(STORED DATA):
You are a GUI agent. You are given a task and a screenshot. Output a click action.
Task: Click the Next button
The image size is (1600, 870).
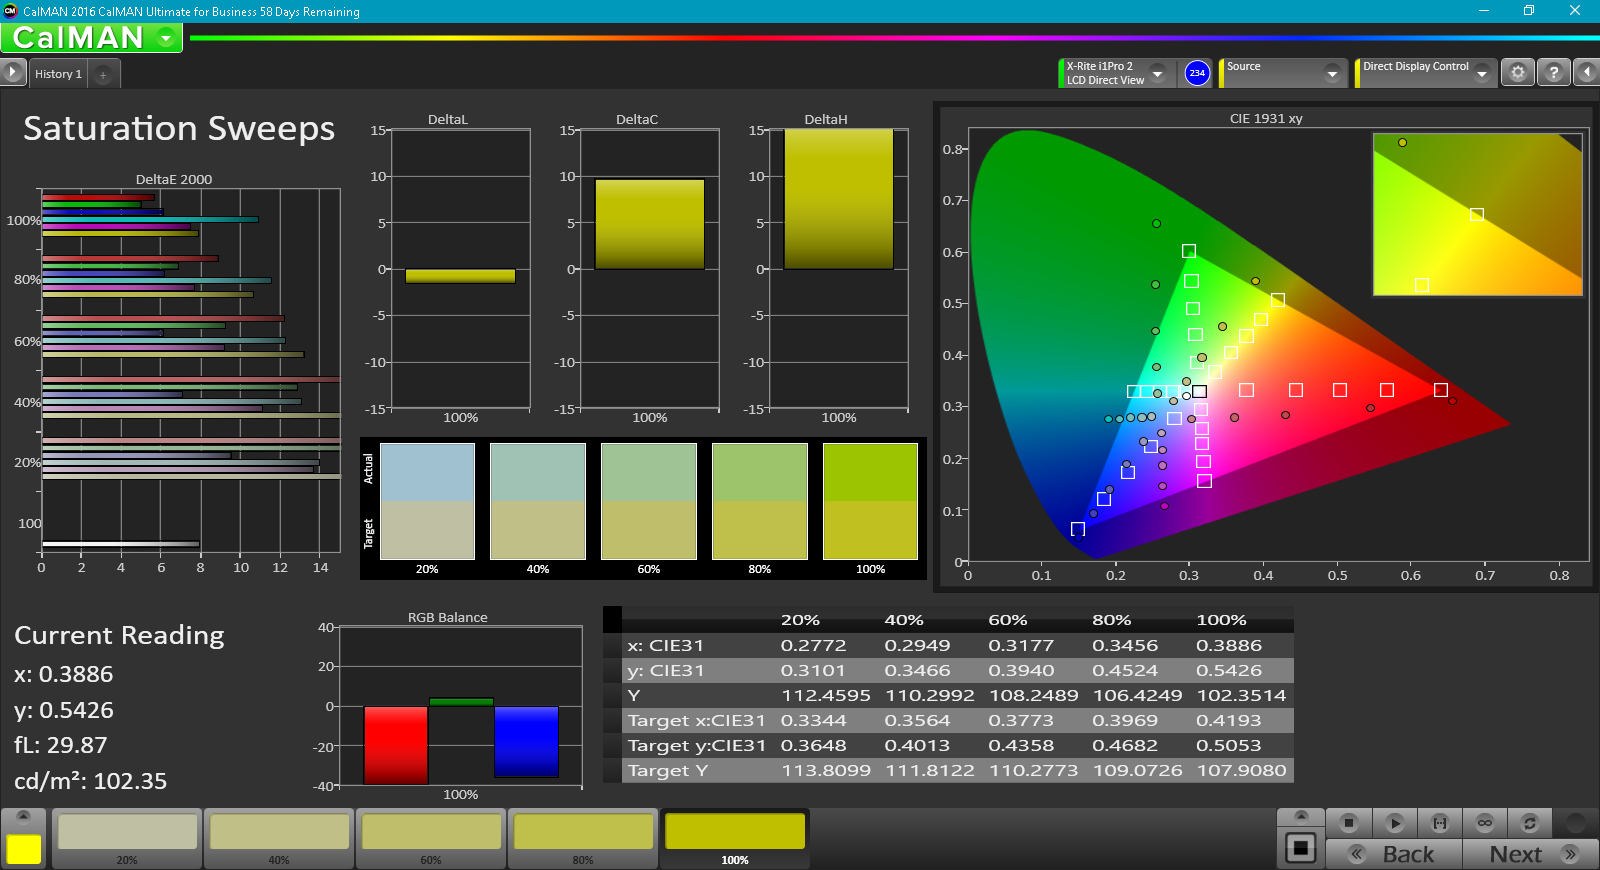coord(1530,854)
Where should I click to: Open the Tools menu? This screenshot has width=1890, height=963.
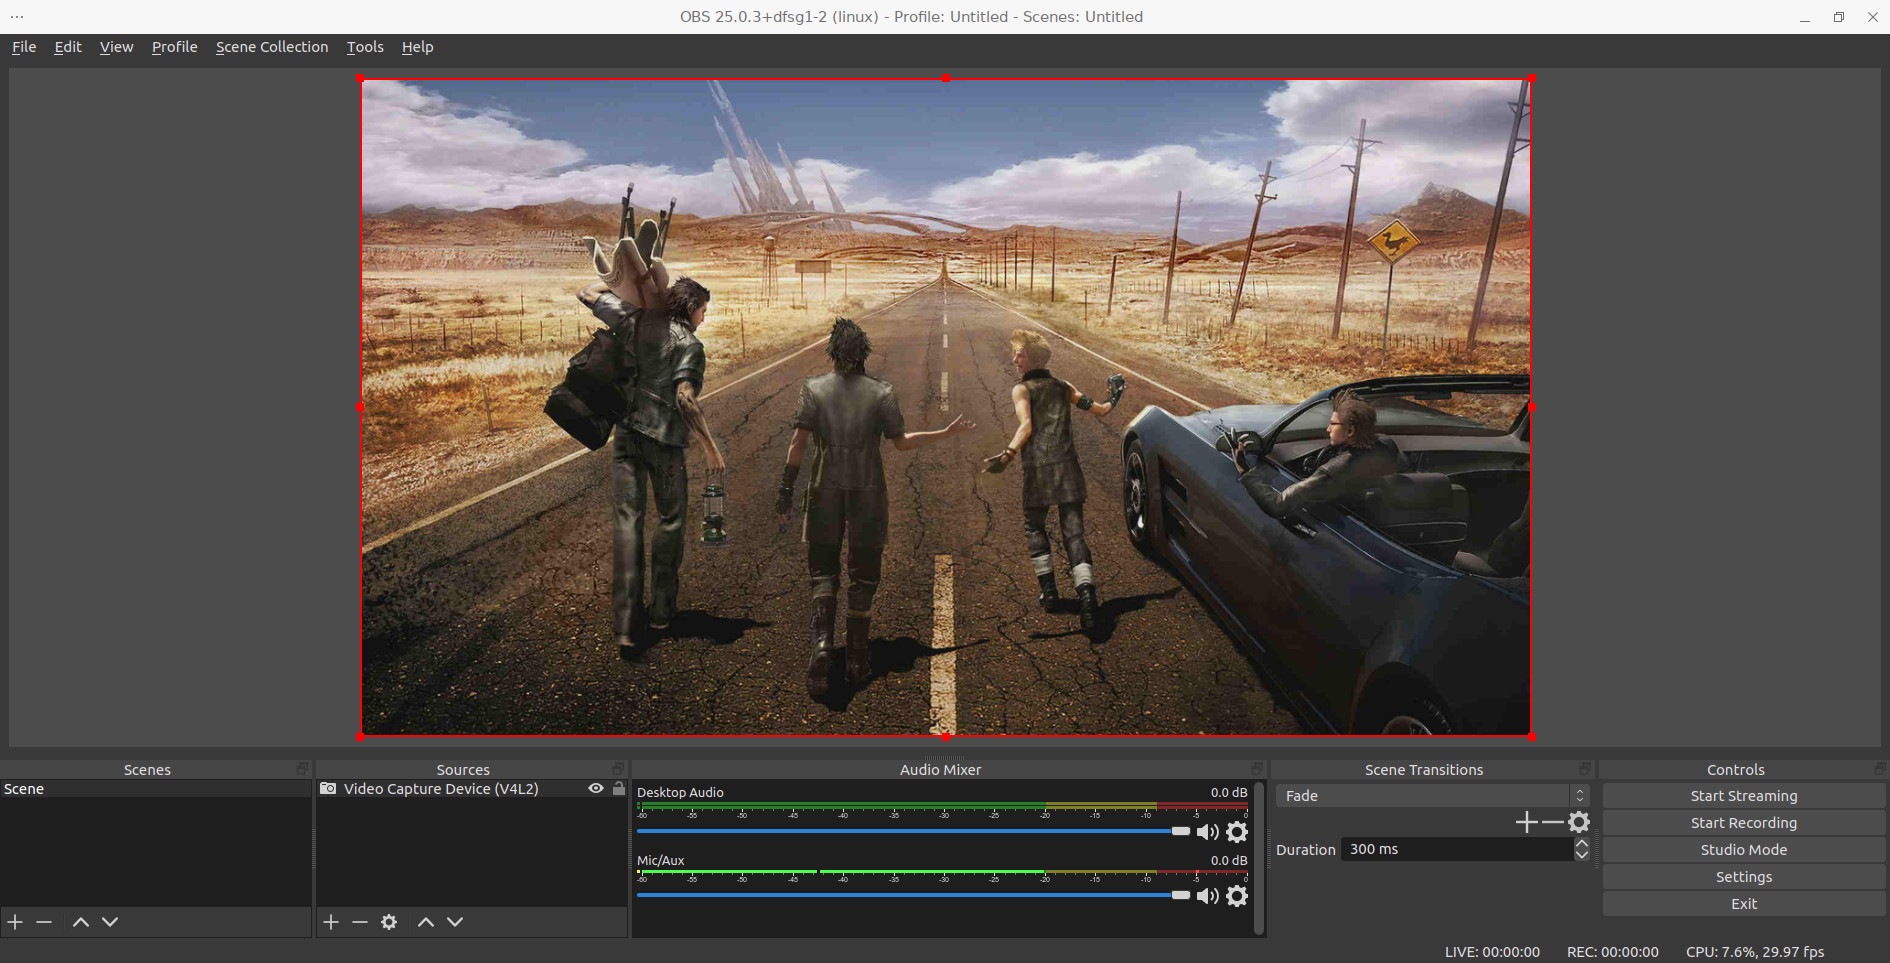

(ASSIGNMENT):
Please copy out the entries above exactly as they appear, but skip their images.

(SOLUTION FOR THIS TASK):
You are a GUI agent. You are given a task and a screenshot. Output a click action.
Task: Click the Next button
The image size is (1600, 870).
coord(1530,854)
Where should I click to: Open the Tools menu? This screenshot has width=1890, height=963.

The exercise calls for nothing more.